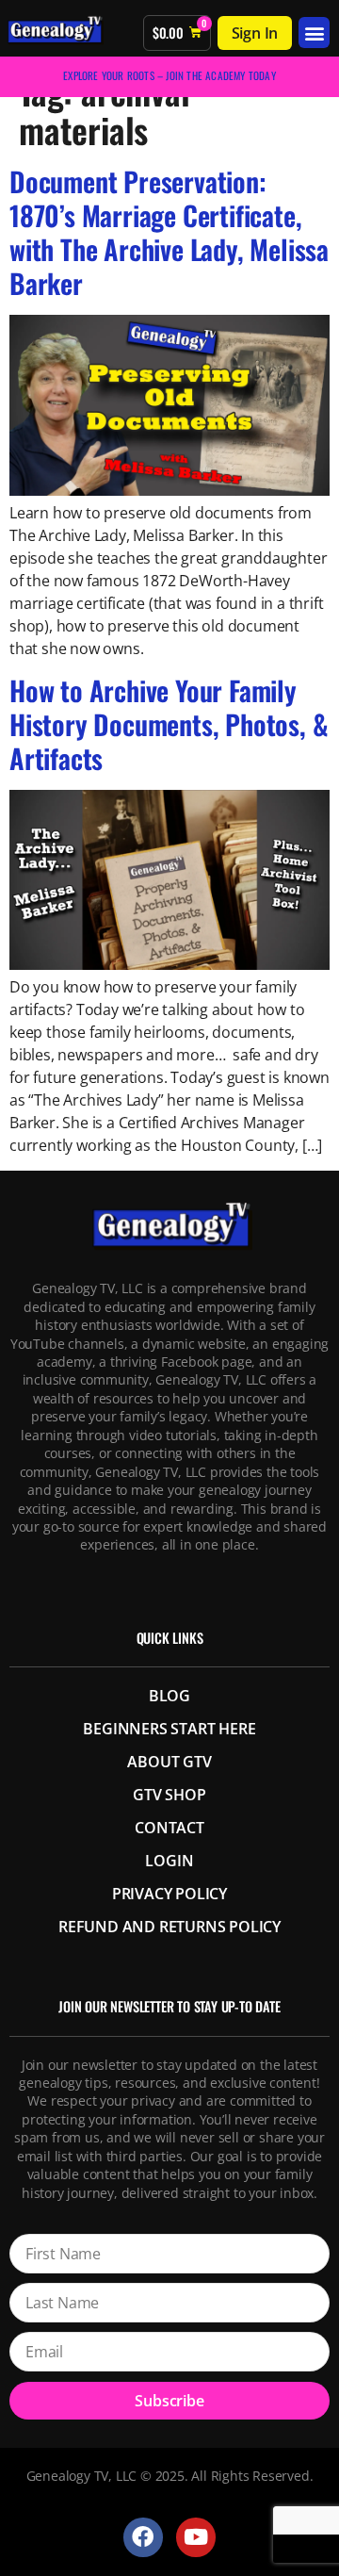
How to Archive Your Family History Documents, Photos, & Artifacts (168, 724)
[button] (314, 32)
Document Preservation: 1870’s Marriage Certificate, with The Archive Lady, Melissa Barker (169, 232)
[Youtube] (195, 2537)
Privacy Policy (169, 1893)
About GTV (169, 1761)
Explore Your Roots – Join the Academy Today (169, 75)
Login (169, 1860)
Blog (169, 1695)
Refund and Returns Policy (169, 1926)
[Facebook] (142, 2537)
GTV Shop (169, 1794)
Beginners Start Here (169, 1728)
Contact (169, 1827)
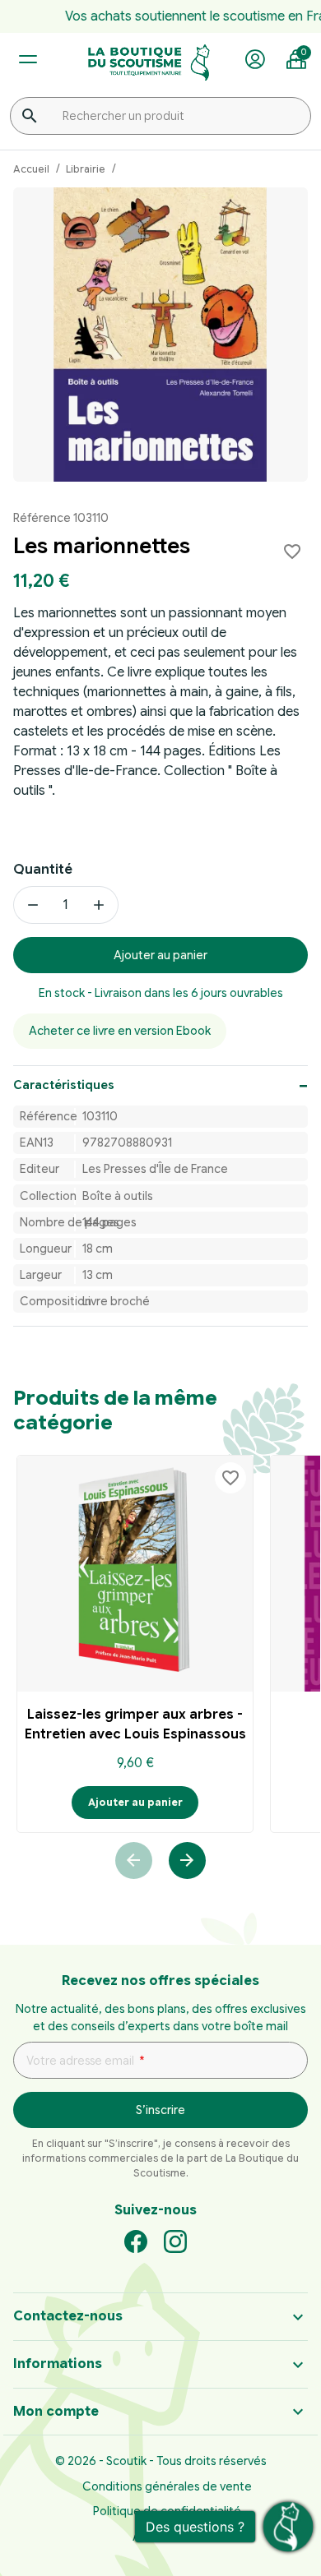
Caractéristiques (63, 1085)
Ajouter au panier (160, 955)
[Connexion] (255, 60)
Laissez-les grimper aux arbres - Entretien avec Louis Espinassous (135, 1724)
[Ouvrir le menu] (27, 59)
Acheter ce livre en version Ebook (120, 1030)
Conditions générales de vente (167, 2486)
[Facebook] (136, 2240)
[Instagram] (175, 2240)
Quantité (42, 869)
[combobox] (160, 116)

──────

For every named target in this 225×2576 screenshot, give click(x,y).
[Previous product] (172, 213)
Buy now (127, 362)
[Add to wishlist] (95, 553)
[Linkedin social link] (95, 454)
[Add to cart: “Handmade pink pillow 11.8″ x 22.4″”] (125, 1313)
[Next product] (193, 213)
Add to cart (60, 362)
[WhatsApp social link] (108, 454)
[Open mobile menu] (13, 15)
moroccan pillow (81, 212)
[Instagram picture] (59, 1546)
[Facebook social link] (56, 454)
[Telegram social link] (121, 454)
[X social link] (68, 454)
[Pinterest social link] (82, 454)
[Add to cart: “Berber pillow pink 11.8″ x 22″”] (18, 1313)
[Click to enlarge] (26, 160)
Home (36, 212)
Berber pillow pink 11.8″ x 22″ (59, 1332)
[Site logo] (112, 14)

──────

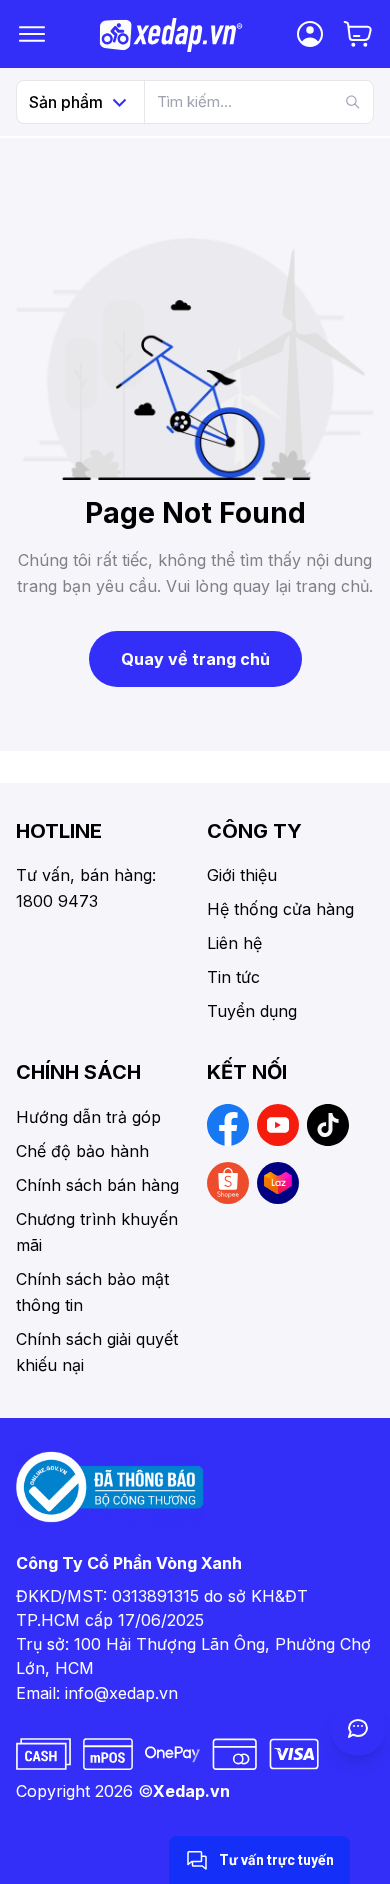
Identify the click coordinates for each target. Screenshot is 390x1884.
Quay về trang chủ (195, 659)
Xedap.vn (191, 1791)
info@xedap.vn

──────

TASK ITEM: Starting at the line above that contains "How to Archive", transcribe every line exactly through the line that contains "[Ouvrir le menu] (27, 59)", including that last one, and skip the pictures.

SOLUTION TO THE EXERCISE:
How to Archive Your Family History Documents, Photos, & Artifacts (168, 724)
[button] (314, 32)
Document Preservation: 1870’s Marriage Certificate, with The Archive Lady, Melissa Barker (169, 232)
[Youtube] (195, 2537)
Privacy Policy (169, 1893)
About GTV (169, 1761)
Explore Your Roots – Join the Academy Today (169, 75)
Login (169, 1860)
Blog (169, 1695)
Refund and Returns Policy (169, 1926)
[Facebook] (142, 2537)
GTV Shop (169, 1794)
Beginners Start Here (169, 1728)
Contact (169, 1827)
Caractéristiques (63, 1085)
Ajouter au panier (160, 955)
[Connexion] (255, 60)
Laissez-les grimper aux arbres - Entretien avec Louis Espinassous (135, 1724)
[Ouvrir le menu] (27, 59)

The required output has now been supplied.